# [The input]
******************************

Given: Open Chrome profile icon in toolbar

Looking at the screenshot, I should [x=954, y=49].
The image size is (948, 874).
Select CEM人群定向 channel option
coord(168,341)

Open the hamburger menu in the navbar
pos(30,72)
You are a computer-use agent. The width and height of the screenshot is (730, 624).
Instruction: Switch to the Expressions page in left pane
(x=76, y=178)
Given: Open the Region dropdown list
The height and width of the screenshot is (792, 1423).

******************************

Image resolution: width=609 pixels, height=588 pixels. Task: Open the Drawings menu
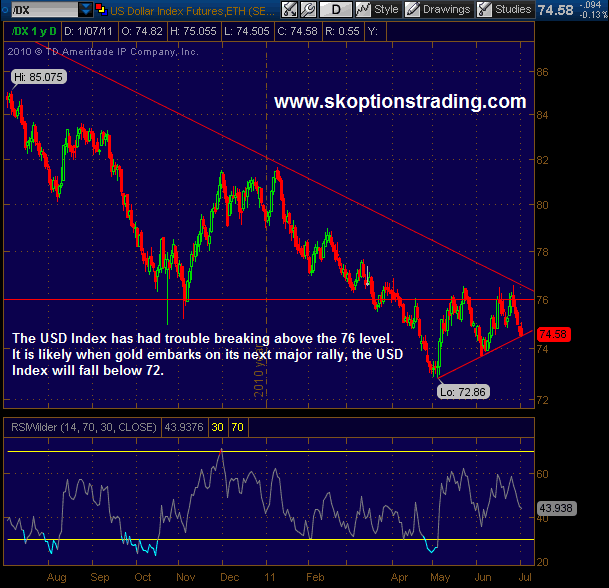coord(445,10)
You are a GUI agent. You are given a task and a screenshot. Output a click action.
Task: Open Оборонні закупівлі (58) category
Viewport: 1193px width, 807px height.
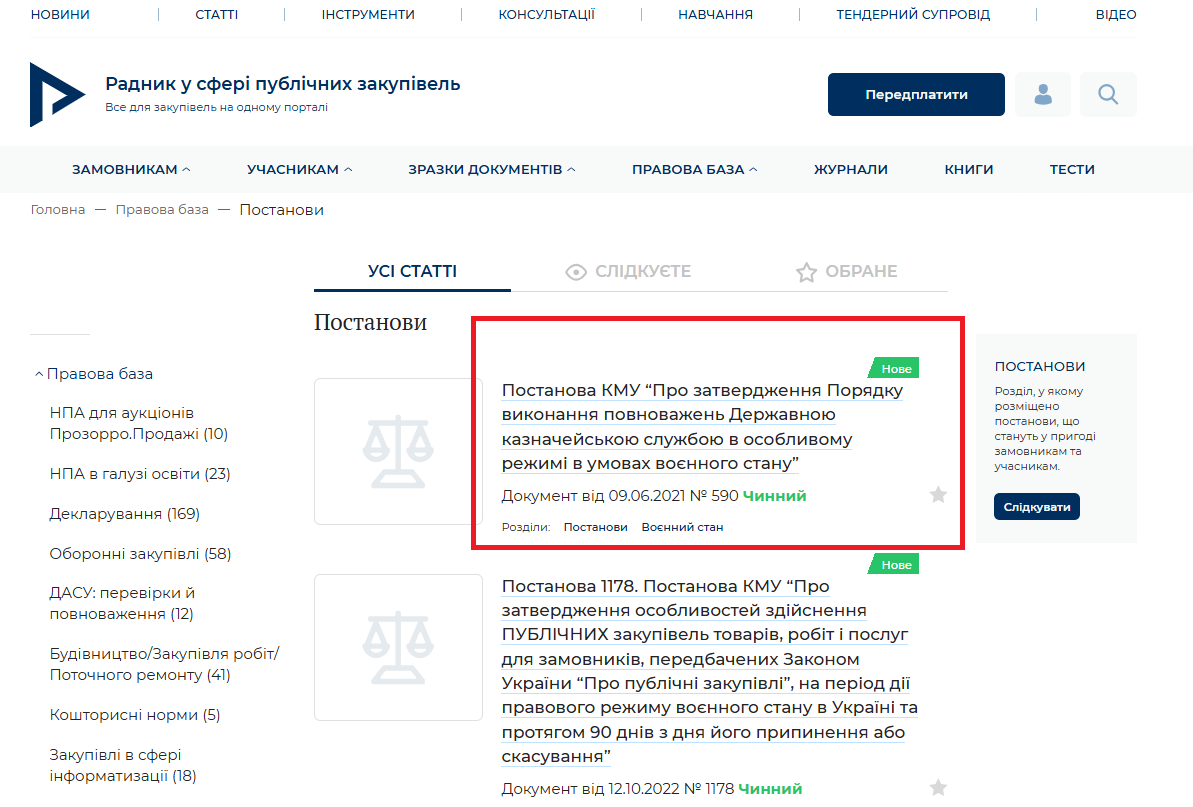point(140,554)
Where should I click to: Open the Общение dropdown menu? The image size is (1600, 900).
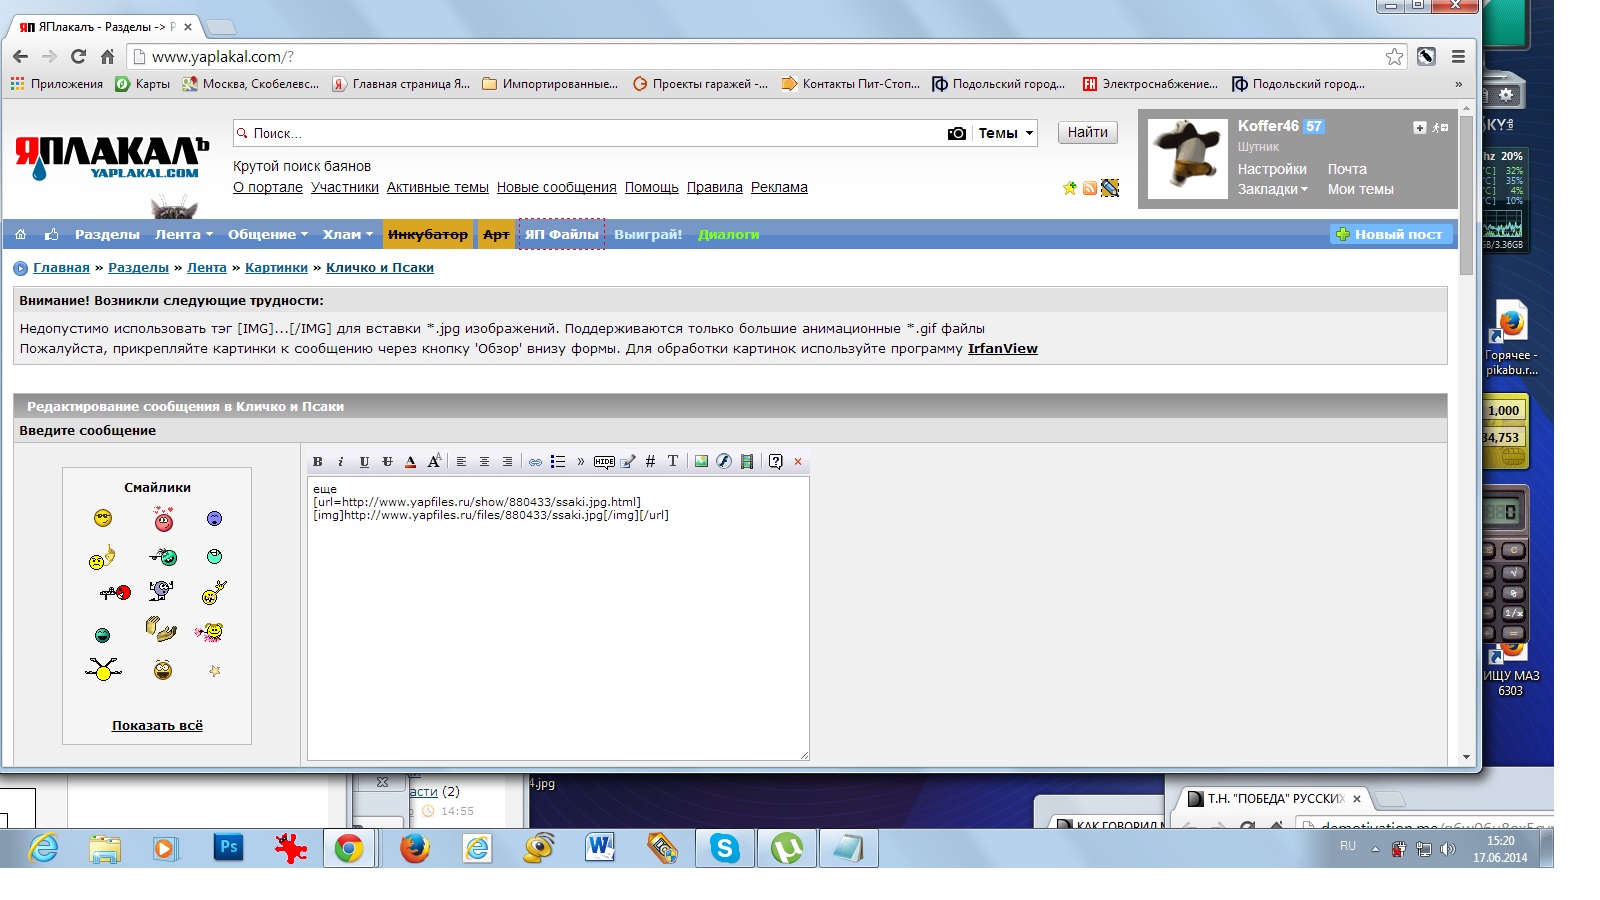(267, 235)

******************************

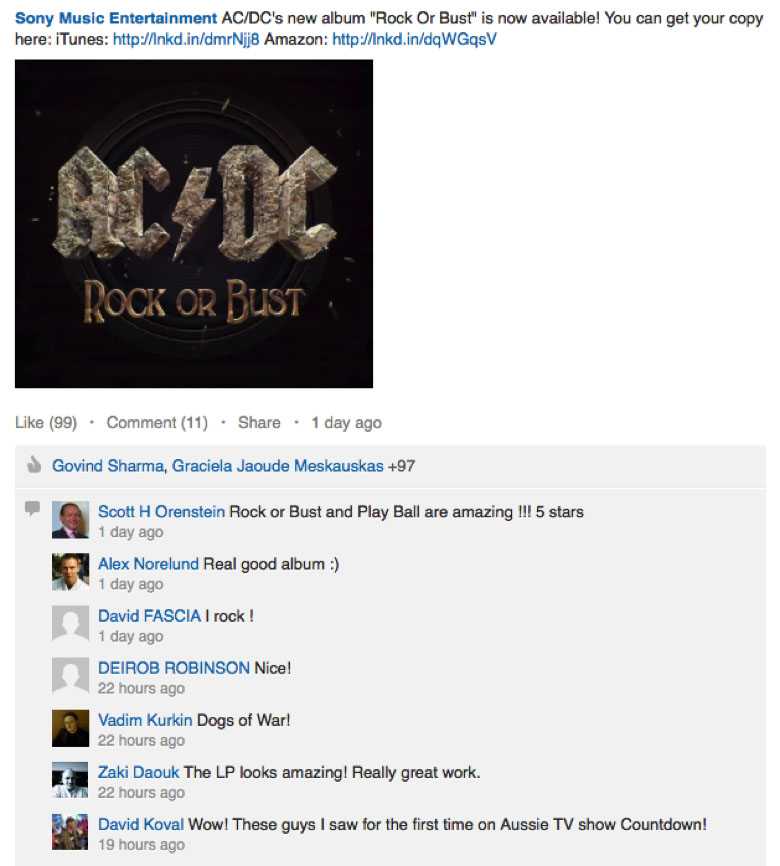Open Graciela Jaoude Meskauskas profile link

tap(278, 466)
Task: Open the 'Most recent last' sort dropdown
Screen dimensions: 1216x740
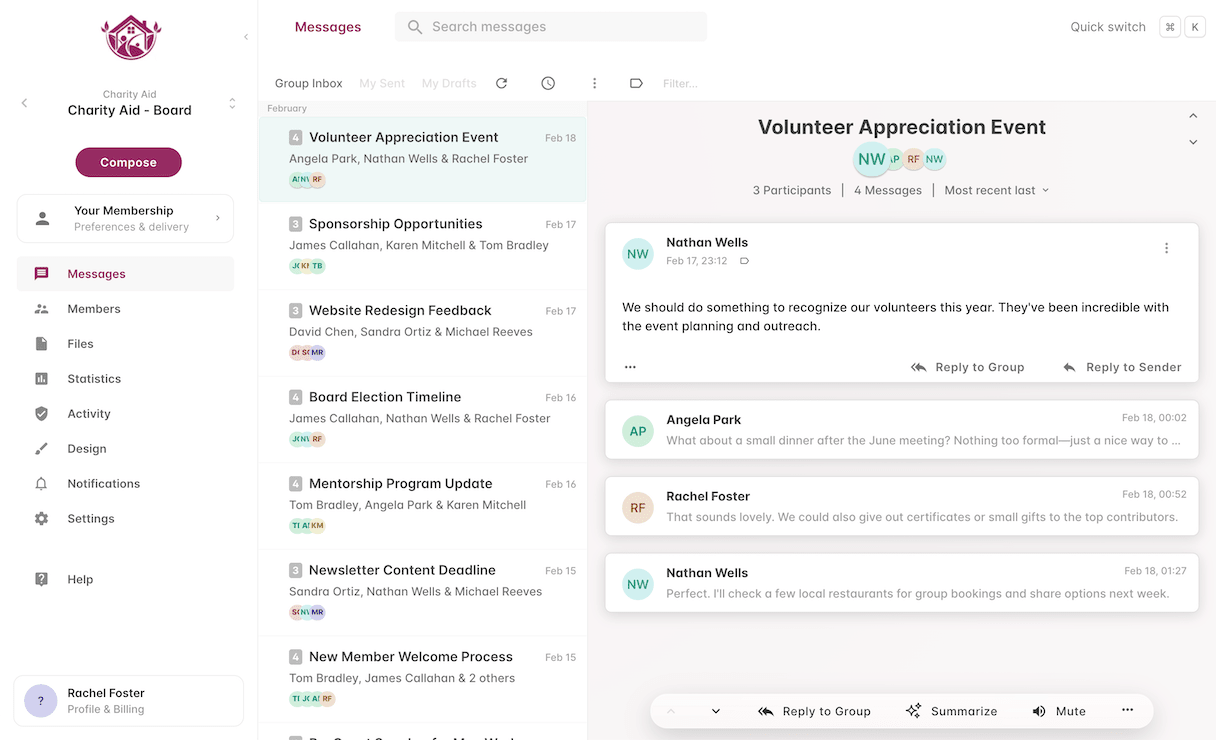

******************************

# [Exercise goal]
Begin at the line that has "Given: Open Chrome profile icon in toolbar" in the entries above; stop after the line that has "The height and". Transcribe exactly those lines and no others.

# [Your solution]
Given: Open Chrome profile icon in toolbar

Looking at the screenshot, I should [x=954, y=49].
The image size is (948, 874).
Select CEM人群定向 channel option
coord(168,341)

Open the hamburger menu in the navbar
pos(30,72)
You are a computer-use agent. The width and height of the screenshot is (730, 624).
Instruction: Switch to the Expressions page in left pane
(x=76, y=178)
Given: Open the Region dropdown list
The height and width of the screenshot is (792, 1423).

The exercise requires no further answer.